> EXERCISE AIM: Using the records below, give again exactly the lines from the line that contains "Expand the Stress factor card" through the line that contains "Given: Listen Now to Ahmed ibn Ali al-Ajamy", both ends included, and only those.

__________________________________________________

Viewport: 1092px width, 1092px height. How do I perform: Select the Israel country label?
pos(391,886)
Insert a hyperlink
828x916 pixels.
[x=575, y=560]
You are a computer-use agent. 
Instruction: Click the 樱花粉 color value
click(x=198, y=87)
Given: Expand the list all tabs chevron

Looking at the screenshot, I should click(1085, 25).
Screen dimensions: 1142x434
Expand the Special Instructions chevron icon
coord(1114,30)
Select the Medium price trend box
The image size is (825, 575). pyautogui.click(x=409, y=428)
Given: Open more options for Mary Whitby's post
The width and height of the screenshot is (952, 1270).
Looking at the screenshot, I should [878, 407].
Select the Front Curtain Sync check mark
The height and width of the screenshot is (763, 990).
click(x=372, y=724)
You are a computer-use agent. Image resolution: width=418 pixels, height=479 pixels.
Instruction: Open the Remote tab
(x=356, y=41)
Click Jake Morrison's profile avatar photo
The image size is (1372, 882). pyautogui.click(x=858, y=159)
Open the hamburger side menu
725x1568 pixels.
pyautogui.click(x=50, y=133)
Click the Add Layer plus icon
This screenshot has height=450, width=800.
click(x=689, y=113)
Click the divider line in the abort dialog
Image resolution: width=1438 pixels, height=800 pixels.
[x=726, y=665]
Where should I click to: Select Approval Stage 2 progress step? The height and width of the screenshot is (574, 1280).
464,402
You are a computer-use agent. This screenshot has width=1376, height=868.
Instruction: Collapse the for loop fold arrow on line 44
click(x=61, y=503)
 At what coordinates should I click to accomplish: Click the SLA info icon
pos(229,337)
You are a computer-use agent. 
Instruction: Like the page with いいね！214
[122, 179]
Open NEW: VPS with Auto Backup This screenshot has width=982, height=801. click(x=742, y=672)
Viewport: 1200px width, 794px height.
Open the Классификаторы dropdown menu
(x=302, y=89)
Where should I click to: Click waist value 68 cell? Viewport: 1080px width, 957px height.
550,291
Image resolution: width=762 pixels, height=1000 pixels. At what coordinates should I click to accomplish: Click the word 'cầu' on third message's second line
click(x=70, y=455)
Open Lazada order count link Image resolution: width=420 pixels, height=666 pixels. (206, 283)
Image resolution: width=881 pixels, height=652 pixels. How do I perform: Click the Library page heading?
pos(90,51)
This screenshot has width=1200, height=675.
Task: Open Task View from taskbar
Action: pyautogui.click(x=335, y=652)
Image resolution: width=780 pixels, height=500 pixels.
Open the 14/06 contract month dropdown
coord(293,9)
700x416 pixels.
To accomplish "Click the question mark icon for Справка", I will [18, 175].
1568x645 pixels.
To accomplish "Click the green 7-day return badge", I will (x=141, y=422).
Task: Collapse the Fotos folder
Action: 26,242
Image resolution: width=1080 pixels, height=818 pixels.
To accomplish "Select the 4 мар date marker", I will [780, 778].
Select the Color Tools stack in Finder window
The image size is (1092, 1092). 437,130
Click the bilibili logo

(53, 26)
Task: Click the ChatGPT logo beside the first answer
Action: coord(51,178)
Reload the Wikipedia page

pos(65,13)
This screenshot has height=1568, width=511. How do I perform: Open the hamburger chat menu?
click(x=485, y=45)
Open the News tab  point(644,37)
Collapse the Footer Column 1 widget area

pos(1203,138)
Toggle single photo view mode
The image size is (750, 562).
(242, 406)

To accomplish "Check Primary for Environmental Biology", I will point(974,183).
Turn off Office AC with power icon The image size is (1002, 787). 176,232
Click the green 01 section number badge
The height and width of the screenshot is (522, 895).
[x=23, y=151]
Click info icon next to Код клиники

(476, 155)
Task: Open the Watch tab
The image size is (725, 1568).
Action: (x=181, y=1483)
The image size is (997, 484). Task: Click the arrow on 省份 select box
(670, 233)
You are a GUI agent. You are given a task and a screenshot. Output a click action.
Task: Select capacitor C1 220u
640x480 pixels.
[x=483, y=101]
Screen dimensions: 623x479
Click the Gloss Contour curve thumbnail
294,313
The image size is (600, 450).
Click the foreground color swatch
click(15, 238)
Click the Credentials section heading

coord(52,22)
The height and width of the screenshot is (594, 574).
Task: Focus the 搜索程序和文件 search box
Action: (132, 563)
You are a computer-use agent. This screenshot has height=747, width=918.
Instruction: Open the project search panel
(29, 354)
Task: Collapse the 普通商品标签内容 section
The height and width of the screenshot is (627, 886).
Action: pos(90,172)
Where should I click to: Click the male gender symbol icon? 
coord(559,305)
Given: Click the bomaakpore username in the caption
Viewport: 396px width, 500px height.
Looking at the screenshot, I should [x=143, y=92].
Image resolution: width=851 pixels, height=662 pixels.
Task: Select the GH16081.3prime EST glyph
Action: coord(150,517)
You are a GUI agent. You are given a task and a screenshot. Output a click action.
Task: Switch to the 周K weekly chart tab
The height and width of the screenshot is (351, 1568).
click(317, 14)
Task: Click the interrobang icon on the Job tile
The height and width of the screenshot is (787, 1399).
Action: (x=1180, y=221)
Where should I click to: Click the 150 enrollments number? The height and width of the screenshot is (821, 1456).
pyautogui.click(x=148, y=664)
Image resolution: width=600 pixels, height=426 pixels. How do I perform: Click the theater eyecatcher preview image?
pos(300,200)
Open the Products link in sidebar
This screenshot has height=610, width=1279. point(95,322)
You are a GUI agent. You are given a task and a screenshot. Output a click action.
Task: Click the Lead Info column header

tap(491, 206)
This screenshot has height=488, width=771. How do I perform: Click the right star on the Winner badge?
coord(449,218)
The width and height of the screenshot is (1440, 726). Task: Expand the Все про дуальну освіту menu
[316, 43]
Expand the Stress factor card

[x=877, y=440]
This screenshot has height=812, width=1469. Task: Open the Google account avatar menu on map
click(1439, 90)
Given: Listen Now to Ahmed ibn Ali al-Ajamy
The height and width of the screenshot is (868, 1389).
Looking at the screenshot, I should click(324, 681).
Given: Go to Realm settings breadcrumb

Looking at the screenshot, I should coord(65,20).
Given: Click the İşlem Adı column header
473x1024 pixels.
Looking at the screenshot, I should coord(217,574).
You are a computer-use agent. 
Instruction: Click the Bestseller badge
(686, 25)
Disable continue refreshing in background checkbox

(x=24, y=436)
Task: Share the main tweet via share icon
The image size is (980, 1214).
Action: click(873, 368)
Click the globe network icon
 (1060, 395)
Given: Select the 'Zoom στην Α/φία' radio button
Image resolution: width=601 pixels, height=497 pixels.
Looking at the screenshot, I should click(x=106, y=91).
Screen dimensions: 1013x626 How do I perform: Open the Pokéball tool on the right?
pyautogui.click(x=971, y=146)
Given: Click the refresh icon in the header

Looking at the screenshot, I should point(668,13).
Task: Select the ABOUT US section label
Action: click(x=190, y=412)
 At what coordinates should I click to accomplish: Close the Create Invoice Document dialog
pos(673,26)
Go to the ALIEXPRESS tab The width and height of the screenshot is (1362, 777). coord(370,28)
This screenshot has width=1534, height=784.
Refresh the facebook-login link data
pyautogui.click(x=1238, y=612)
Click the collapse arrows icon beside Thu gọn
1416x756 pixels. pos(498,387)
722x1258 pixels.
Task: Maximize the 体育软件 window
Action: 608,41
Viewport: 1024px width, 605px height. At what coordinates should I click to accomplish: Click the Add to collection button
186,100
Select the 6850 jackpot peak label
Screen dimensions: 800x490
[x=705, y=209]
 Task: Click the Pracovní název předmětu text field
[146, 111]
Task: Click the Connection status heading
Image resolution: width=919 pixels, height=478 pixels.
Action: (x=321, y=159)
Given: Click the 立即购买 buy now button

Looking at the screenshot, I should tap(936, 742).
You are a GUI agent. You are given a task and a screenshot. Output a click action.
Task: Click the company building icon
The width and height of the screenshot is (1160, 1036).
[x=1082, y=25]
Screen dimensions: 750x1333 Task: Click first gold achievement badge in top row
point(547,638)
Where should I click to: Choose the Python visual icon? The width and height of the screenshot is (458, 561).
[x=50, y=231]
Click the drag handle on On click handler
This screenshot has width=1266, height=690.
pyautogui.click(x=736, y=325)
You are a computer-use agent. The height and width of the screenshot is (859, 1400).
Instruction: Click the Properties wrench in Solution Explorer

__________________________________________________

> SOLUTION TO THIS TASK:
Expand the Stress factor card

[x=877, y=440]
This screenshot has height=812, width=1469. Task: Open the Google account avatar menu on map
click(1439, 90)
Given: Listen Now to Ahmed ibn Ali al-Ajamy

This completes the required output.